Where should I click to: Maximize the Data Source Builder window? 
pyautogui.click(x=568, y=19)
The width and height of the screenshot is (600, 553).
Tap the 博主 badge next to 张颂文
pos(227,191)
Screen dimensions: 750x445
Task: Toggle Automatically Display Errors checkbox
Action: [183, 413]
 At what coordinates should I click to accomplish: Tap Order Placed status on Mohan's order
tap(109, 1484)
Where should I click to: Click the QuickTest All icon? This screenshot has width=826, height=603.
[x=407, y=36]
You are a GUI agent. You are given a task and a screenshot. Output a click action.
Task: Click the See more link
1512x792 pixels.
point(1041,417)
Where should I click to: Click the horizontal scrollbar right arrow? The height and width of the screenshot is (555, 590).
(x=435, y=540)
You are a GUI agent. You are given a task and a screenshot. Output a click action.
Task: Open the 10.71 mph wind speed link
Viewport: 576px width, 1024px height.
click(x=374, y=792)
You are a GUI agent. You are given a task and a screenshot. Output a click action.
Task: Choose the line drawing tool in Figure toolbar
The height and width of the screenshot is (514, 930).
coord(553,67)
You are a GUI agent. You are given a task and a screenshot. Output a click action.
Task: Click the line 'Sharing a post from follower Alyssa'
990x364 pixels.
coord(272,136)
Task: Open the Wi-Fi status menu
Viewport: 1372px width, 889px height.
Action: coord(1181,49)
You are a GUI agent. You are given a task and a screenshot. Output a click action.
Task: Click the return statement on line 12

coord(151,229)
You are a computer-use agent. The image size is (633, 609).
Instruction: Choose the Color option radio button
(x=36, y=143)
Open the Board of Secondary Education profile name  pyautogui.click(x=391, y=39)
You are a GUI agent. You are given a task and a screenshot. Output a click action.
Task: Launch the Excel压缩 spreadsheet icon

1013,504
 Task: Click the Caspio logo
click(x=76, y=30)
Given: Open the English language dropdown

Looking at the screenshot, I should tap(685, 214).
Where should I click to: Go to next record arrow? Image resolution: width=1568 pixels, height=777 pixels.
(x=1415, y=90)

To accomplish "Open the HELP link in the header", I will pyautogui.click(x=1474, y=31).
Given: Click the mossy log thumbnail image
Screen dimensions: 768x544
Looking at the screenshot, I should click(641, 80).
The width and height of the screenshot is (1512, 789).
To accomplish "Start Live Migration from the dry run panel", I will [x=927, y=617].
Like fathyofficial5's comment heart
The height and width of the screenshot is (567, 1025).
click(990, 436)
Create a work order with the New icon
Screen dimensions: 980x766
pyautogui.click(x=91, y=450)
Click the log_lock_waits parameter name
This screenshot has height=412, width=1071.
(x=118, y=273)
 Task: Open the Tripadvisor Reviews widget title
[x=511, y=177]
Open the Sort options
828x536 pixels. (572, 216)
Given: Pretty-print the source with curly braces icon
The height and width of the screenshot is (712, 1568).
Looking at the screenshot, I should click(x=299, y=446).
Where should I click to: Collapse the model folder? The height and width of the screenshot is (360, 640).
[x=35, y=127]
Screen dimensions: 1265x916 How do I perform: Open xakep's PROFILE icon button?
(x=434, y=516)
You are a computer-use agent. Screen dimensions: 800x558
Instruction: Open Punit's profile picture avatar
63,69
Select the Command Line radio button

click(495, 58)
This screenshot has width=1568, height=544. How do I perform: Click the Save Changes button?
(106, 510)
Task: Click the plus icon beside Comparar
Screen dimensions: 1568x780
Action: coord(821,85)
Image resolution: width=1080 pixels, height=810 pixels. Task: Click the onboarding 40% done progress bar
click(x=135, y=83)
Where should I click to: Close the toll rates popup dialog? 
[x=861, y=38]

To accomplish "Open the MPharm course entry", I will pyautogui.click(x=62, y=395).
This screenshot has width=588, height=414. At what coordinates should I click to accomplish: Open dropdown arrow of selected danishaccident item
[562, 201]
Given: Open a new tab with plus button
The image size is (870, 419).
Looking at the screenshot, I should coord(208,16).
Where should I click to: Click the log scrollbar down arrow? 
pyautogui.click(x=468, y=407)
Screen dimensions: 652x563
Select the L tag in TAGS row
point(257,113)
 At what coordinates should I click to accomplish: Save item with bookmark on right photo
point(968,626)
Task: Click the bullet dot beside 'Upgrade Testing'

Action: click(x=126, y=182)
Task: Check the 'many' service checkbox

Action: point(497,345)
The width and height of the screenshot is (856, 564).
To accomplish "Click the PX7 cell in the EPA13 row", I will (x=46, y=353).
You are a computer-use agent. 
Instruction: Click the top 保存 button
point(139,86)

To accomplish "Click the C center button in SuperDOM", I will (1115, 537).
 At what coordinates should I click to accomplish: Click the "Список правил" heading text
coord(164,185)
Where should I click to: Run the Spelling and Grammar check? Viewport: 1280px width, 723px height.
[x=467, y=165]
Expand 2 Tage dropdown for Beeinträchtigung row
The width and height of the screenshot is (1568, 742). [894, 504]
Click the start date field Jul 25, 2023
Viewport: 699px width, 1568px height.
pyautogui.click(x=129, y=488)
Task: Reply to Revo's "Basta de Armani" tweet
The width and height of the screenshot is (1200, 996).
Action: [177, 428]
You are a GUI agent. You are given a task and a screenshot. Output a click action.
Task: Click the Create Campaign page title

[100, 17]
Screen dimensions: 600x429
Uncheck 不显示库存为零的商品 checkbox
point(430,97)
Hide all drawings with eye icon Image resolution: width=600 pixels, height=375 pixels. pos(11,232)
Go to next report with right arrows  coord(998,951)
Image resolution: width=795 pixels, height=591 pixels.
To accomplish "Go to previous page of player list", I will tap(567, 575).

┄┄┄┄┄┄

Required work ->
Give back exactly the lines above starting at the line where "Expand 2 Tage" appears and ending at the line where "Screen dimensions: 600x429" appears, both included, with no other lines.

Answer below ->
Expand 2 Tage dropdown for Beeinträchtigung row
The width and height of the screenshot is (1568, 742). [894, 504]
Click the start date field Jul 25, 2023
Viewport: 699px width, 1568px height.
pyautogui.click(x=129, y=488)
Task: Reply to Revo's "Basta de Armani" tweet
The width and height of the screenshot is (1200, 996).
Action: [177, 428]
You are a GUI agent. You are given a task and a screenshot. Output a click action.
Task: Click the Create Campaign page title

[100, 17]
Screen dimensions: 600x429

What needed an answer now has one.